Потому и крестьянин не считает себя обязанным соблюдать какие бы то ни было правила – даже если он сам же с ними согласился и поставил на бумаге вместо подписи крест: мало ли что там в бумаге написано. Все равно обманут – так лучше при случае обмануть самому. Тем более, что обманывали постоянно.
Мир «государевых указов», «правительственных распоряжений» и «постановлений съезда народных депутатов» для крестьянина ничуть не лучше обычной барской придури: сегодня одно, завтра другое. Он не видит в этих вечно меняющихся конфигурациях внутренней логики (и, кстати, довольно часто бывает в этом прав), а потому считает себя вправе следовать навязанным ему правилам игры исключительно внешне – и нарушать их при любом удобном случае, даже если это нарушение не идет ему на пользу, а имеет чисто протестный характер.
***
Опять же, убогий внешний вид далеко не всегда соответствует реальному благосостоянию крестьянина – как бы жалостно он ни убивался насчет того, что «нужда заела» и «продыху никакого нет».
Купеческое сословие – в том числе и купцы первой гильдии, которые ворочали миллионными состояниями и к концу XIX века выходили в крупнейшие промышленники (и меценаты) страны, – по большей части рекрутировалось именно из крестьян. Кстати, российская государственная и культурная элита никогда об этом не забывала и купцов не любила вполне искренне: и министр внутренних дел граф Толстой в этом смысле ничуть не лучше драматурга Островского. Купец «некультурен» и опасен – и поэтому ни к культуре, ни к власти его подпускать нельзя ни в коем случае. С чего бы это богатейшие люди страны – вроде Саввы Морозова – давали деньги (и большие деньги) социалистам, которые именно эту страну и хотели разрушить: интересно, не правда ли?
***
Октябрьская революция 1917 года представляла собой чисто городской переворот: одна часть городской элиты воспользовалась ситуацией и уничтожила другую. И в деле «контроля над деревней» оказалась куда последовательнее своих учителей, за 70 лет сумев деревню вывести практически под корень и тем осуществить самую колоссальную российскую революцию ХХ века – революцию урбанистическую.
***
В селе Петровском Тамбовской губернии, изучению которого и посвящена книга Хока,
выйти со своим двором хотелось большинству хозяйств (семей). В 1821–1840 гг. по крайней мере 37 дворов разделились без соответствующего разрешения, что стало поводом для телесных наказаний тех взрослых мужчин, которые хотели обзавестись своим двором, и восстановления единого двора. Записи о наказаниях охватывают только девять из девятнадцати лет, и вполне возможно допустить, что даже большее количество крепостных разделили дворы без разрешения, чтобы скорее получить собственное хозяйство [Хок 1993: 85].
Сам план расположения надворных построек не поощрял к активному общению даже тогда, когда люди не были привязаны, как зимой, к избе. Таким образом, крестьянский двор оставался миром, отделенным от деревни, от общины целиком, пребывающим в условиях минимального вмешательства и контроля за делами двора со стороны общины. <…> Крестьянский двор, физически отрезанный от общины, оставался эмоциональным центром большей части жизни крестьянина [Хок 1993: 56–57].

:::

ЗАДАНИЕ
Почему, согласно тексту о крестьянстве, крестьянин следует навязанным ему правилам лишь внешне и нарушает их при любом удобном случае?

:::

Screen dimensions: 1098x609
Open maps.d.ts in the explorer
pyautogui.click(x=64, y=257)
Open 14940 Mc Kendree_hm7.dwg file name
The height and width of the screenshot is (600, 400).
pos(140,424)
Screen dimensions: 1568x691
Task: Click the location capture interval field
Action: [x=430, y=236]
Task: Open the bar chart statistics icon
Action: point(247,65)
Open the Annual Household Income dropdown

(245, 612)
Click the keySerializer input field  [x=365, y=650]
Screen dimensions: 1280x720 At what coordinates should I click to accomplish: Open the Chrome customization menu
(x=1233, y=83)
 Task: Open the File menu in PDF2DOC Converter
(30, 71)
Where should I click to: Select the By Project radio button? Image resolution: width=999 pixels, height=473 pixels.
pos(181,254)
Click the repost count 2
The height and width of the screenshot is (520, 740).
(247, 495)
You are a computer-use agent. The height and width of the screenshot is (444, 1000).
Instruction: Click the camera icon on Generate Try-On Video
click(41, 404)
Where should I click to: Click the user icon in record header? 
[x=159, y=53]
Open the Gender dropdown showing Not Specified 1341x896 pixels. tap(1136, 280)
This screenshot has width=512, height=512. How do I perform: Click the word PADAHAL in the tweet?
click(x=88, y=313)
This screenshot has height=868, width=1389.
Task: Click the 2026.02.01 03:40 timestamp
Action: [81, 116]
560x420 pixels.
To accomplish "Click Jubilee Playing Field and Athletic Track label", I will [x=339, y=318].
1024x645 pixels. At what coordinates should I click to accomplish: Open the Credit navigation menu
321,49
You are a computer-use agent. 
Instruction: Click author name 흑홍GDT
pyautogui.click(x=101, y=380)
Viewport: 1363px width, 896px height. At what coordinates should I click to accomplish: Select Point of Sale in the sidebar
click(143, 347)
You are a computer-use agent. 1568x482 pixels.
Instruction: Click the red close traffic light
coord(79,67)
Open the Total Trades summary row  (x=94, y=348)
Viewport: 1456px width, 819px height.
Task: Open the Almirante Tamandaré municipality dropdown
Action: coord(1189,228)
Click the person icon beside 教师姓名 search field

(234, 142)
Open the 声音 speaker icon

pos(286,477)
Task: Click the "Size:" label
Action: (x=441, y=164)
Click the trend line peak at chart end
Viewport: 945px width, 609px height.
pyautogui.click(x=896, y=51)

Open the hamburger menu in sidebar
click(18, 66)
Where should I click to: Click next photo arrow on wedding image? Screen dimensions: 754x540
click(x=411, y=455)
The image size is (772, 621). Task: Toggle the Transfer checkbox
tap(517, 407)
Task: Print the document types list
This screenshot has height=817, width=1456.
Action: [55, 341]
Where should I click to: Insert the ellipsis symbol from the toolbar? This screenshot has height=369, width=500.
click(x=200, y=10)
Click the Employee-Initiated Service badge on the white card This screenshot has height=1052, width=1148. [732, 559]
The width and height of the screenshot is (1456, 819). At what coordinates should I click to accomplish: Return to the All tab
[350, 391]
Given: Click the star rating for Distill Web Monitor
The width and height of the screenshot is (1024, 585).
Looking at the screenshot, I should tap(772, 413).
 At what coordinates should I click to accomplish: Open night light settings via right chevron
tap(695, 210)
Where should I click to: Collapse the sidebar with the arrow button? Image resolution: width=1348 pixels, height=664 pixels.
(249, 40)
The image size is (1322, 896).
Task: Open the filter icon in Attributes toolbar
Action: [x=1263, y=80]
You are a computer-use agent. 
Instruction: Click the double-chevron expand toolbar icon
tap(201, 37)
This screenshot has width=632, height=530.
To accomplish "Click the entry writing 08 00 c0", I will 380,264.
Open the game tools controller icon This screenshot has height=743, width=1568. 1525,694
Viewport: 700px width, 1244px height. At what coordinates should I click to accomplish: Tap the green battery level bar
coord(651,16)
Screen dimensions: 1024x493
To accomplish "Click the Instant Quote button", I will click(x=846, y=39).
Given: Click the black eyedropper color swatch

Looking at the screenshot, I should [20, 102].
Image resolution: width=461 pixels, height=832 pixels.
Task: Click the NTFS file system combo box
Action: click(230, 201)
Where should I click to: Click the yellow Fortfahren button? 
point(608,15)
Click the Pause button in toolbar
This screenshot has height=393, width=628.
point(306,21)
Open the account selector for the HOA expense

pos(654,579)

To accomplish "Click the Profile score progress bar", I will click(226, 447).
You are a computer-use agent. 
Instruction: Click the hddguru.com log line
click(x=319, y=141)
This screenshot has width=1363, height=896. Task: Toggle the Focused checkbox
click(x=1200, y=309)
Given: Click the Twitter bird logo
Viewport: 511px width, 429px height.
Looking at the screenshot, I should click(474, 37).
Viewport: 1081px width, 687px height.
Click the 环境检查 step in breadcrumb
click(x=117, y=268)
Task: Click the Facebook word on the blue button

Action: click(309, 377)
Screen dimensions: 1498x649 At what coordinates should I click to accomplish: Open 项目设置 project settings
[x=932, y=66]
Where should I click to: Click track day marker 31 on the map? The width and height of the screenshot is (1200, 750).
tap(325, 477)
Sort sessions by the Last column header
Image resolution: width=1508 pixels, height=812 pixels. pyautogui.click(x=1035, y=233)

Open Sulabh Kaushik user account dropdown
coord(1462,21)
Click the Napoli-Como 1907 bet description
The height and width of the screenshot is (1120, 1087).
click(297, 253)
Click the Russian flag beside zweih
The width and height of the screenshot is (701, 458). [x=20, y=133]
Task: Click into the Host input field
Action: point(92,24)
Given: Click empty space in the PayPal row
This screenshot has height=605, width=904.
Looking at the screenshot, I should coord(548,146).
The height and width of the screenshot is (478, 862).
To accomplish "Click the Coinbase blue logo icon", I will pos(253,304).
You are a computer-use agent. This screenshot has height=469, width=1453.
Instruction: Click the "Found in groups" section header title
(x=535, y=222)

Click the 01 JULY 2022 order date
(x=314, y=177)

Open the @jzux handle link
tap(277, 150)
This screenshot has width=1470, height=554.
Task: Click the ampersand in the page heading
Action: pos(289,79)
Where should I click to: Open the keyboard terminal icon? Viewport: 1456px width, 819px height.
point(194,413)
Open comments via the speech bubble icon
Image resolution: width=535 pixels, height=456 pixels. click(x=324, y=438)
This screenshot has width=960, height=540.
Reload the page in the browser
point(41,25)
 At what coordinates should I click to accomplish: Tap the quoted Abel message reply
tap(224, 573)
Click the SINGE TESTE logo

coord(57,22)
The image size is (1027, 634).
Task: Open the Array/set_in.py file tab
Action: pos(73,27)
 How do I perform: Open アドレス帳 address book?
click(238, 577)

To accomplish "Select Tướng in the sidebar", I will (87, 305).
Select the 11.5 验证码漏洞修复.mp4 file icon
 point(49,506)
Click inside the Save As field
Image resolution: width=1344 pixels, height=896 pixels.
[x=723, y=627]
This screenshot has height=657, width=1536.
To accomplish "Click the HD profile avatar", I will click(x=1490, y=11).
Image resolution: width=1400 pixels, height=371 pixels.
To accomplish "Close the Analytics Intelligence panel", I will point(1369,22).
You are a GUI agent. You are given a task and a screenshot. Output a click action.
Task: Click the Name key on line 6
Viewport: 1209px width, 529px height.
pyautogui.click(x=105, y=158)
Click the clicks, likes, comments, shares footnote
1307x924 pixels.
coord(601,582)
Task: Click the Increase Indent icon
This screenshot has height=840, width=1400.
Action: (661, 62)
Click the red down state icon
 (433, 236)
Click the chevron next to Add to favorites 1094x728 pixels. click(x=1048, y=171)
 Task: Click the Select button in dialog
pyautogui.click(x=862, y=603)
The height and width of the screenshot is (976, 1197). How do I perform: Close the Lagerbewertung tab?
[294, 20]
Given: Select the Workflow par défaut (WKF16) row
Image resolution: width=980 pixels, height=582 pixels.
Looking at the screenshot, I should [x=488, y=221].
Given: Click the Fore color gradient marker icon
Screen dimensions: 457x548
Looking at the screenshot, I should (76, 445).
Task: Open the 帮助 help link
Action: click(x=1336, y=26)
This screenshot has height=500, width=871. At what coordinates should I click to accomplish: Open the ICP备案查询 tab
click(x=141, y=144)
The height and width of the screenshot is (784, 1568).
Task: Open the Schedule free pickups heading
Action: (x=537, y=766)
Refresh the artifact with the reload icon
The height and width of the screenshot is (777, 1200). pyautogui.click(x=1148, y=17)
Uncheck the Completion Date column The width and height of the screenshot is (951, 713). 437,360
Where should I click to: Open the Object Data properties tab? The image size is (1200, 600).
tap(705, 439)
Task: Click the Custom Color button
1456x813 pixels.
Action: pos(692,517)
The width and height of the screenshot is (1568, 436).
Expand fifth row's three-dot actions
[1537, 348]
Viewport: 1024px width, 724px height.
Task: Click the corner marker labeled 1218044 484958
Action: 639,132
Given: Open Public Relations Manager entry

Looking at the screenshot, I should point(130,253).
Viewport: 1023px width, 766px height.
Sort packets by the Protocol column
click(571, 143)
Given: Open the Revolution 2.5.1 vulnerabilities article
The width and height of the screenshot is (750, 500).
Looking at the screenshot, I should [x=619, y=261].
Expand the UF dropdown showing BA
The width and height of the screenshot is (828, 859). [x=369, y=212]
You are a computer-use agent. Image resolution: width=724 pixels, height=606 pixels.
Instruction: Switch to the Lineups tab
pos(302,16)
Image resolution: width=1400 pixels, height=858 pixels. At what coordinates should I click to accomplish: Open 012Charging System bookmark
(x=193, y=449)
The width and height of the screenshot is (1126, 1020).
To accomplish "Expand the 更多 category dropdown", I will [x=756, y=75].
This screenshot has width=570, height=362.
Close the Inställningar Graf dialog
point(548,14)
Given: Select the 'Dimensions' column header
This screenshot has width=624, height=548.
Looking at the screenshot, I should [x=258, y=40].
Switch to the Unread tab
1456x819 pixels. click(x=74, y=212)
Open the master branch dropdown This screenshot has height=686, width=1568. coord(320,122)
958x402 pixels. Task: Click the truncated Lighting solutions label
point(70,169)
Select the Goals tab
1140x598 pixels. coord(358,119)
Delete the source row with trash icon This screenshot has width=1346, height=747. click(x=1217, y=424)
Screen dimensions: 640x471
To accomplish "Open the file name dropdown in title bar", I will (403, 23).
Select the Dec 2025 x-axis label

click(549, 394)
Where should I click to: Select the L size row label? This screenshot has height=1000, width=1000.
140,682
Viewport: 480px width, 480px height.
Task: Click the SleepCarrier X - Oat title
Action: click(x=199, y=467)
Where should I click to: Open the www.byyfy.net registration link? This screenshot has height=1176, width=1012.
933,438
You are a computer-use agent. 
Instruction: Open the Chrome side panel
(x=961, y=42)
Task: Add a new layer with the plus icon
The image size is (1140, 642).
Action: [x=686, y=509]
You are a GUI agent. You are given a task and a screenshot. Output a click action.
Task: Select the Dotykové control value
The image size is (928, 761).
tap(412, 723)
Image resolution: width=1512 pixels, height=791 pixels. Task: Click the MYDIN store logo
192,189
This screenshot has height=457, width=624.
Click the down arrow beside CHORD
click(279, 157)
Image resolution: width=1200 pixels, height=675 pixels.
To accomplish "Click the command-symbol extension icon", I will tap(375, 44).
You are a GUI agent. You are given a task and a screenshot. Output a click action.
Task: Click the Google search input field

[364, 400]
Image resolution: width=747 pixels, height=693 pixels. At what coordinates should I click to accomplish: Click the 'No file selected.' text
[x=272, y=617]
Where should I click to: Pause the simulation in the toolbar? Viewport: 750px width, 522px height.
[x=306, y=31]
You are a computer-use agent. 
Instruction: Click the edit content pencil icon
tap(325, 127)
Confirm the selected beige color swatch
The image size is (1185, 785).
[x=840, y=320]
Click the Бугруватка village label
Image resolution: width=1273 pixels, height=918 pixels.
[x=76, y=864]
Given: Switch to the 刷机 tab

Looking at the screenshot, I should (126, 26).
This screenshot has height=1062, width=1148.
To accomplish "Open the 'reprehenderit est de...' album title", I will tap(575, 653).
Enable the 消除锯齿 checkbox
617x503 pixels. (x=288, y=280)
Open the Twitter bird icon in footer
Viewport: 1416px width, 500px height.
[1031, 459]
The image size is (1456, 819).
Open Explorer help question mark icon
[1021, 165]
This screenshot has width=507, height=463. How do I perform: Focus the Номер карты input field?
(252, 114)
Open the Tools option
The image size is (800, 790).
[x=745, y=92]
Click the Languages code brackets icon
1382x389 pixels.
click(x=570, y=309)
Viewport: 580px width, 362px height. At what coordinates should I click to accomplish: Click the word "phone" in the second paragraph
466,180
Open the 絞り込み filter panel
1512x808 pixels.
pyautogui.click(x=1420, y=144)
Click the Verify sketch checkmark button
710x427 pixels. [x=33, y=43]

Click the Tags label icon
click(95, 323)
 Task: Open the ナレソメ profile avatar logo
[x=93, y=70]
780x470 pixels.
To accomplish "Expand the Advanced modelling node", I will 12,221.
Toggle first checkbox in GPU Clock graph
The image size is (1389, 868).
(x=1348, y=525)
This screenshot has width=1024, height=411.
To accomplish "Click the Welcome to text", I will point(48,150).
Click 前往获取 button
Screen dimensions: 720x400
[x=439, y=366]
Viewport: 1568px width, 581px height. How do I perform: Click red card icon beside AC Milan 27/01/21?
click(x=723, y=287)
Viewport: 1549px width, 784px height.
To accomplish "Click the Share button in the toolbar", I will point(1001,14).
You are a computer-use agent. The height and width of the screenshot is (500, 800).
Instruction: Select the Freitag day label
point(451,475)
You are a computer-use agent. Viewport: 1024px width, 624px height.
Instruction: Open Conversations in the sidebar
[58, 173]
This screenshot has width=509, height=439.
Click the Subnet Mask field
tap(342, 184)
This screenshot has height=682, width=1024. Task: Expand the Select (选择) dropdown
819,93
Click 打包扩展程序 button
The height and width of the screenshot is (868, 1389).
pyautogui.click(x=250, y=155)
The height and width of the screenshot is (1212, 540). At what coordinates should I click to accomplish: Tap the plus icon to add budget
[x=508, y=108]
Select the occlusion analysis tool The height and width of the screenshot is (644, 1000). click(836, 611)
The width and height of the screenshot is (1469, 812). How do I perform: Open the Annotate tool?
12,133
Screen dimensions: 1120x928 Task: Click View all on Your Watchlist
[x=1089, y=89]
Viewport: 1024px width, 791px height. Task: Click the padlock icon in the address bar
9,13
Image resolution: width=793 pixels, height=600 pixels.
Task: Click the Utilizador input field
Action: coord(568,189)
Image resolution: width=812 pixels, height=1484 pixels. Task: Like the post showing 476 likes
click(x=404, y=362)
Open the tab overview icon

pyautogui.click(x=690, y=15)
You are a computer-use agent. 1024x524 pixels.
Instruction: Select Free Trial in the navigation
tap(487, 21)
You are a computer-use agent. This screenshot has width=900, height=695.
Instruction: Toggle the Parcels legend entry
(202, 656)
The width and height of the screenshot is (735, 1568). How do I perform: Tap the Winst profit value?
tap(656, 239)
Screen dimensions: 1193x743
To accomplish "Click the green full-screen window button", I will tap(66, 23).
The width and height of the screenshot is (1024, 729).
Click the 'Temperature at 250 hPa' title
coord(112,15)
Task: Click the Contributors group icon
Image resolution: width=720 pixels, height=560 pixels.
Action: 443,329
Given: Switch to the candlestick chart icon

:::

РЕШЕНИЕ
Государевы указы, правительственные распоряжения и постановления для него ничуть не лучше обычной барской придури: сегодня одно, завтра другое. Он не видит в этих вечно меняющихся конфигурациях внутренней логики. Поэтому он считает себя вправе соблюдать такие правила только внешне.